The ultimate aim of these position papers is that they are adopted by each state regulator, The Royal Australian and New Zealand College of Radiologists (RANZCR), Diagnostic imaging Accreditation Scheme (DIAS) etc. to develop a standardised approach to QA and QC across Australia and New Zealand.

The two working parties each have representatives from New Zealand, Queensland, New South Wales Victoria and ARPANSA. Each party meets via teleconference approximately every four weeks to discuss the proposed QA and QC activities. These conversations have led to some robust discussions from a difference of opinions as well as exposure to different ideas from people with a range of clinical experience and that trained in different centres across Australia and New Zealand.

One of the main concerns from the working party members was that the time and effort being put into these position papers would be futile as there was no certainty that these will be adopted by regulators and governing bodies. However, the timing of these working groups was serendipitous in that it coincides with work being done by the Radiation Regulators Network (RRN), a collaboration of radiation regulators from all jurisdictions across Australia, also having established a working party to work on the standardisation of requirements for diagnostic imaging equipment. Discussions with the RRN allowed each of the working parties to establish a more defined remit for the work they are trying to produce. Mainly, the RRN agreed that the ACPSEM is well placed to develop ongoing QA and QC recommendations and procedures which, if suitable for the RRN, could be adopted as the expected standard by regulators. The RRN noted and encouraged the work of the ACPSEM working parties and would be keen to adopt our recommendations in their respective states. It seems that we may be closer to reaching our final aim than we expected!
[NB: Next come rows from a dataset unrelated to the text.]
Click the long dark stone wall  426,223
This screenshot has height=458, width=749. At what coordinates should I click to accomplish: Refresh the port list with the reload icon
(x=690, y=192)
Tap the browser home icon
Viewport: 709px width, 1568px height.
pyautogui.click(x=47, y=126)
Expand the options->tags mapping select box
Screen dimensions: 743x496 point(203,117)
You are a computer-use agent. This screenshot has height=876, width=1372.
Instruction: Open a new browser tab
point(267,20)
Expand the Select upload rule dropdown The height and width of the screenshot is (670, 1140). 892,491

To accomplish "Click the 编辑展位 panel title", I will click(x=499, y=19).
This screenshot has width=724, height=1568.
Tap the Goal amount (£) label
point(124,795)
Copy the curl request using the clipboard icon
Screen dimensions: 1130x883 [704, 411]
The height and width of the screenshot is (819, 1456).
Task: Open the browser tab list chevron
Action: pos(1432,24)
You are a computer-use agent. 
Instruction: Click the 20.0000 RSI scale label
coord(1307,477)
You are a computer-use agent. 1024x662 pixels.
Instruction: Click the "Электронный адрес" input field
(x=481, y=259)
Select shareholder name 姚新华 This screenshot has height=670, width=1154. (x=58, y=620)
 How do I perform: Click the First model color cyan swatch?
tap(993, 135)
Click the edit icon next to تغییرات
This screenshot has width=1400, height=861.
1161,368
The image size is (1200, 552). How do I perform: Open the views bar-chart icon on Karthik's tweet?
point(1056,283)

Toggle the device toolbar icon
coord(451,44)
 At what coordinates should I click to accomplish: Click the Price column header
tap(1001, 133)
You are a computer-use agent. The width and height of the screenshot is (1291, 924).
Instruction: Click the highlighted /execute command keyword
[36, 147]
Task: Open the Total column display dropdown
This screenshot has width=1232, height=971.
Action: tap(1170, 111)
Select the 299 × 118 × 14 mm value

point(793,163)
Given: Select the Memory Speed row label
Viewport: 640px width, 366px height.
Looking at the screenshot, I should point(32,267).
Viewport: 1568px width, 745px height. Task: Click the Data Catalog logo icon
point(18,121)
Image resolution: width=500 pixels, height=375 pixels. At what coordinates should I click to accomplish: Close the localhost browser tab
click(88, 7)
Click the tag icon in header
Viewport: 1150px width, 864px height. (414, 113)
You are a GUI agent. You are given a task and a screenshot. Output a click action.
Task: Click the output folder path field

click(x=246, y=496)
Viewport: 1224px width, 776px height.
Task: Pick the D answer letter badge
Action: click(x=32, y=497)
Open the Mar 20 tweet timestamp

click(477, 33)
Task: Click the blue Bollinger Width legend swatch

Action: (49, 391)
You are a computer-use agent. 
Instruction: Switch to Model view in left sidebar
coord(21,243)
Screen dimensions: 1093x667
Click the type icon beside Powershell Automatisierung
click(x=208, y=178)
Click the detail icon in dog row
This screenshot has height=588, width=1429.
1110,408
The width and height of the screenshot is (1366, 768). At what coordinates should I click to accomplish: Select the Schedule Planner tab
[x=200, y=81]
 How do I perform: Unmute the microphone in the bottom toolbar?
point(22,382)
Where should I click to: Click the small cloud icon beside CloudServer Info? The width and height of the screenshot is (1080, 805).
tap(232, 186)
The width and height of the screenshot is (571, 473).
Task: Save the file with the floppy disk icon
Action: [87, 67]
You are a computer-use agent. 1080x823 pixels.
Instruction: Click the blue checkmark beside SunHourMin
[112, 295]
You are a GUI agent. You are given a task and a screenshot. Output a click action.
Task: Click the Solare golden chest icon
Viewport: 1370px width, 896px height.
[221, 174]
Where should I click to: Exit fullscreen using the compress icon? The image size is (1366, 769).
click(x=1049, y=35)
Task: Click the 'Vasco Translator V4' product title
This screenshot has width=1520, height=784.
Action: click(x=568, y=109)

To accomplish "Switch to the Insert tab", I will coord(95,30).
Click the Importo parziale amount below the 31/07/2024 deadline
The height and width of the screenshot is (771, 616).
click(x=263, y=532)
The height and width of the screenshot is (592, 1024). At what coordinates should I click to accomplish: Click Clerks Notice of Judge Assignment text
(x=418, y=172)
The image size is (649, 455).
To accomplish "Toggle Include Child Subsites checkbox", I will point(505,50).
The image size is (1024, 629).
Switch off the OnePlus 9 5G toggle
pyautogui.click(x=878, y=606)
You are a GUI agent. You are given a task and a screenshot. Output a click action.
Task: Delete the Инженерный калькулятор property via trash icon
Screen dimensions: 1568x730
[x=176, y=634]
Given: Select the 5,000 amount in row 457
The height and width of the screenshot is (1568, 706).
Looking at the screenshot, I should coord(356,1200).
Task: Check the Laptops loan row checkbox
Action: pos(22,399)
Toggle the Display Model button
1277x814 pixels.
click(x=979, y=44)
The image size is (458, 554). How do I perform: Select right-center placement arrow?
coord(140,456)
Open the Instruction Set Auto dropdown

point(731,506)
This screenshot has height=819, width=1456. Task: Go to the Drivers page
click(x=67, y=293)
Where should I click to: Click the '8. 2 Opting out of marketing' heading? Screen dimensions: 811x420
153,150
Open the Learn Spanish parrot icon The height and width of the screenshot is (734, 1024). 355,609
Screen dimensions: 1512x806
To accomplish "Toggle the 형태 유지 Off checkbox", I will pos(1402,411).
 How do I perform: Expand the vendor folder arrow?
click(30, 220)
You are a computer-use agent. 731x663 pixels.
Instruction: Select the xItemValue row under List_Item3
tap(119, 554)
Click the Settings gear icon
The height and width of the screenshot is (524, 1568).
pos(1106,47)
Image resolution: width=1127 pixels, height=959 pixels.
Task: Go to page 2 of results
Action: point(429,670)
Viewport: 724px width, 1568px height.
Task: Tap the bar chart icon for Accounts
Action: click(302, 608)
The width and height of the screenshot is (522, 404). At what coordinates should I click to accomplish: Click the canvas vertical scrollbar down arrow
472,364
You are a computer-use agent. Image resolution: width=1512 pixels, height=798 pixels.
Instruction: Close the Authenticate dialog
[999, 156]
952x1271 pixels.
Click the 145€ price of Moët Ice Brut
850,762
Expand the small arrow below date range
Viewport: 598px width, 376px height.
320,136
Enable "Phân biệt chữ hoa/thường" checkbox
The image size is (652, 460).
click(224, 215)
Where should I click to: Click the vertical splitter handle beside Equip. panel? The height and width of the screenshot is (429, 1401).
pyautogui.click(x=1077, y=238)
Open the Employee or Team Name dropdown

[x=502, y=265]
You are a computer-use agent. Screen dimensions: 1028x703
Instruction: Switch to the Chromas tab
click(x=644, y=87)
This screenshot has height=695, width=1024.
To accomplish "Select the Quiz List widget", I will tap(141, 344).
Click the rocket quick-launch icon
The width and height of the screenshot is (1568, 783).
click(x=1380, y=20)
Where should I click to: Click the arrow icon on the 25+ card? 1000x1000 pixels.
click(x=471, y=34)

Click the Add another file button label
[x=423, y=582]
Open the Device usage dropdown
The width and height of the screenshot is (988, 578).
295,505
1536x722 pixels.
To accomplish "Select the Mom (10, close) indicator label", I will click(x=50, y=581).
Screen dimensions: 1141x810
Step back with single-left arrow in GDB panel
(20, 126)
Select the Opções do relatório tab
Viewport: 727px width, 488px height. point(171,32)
It should also be noted that the two-way conversation between the ACPSEM and the RRN will only improve our practice, working relationships with the regulators and other governing bodies and ultimately, outcomes for our patients. The RRN have also requested several other topics, such as shielding in Radiology, that they would like ACPSEM to publish a position paper on. The communication channel between the ACPSEM and RRN will allow the ACPSEM Radiology SG to develop position papers for areas of interest for the regulators to continuously improve our multidisciplinary approach to improving patient outcomes. With the recent restructure of the ACPSEM SGs including the introduction of executive committees, it may be possible to have multiple working groups on differing areas of interest to produce a number of position papers simultaneously. This will allow us to keep ahead, or up to date, with technological changes.

My initial aim was to use this editorial to announce that there were two brand new shiny documents for all Radiology medical physicists to take to their departments to implement so we could all have a standardised practice. However, like most things, time lines blow out especially when it is dependent on a dedicated group of volunteers, all who have actual paid jobs to be doing. So, instead I am updating you on the hard work of the volunteers in both these working parties and a promise that the documents will be landing in your inbox as soon as possible. Nonetheless, the advanced development of the documents themselves and more importantly the positive steps to maintaining a consistent framework in collaboration with the RRN is a significant advancement in the right direction. The quest continues.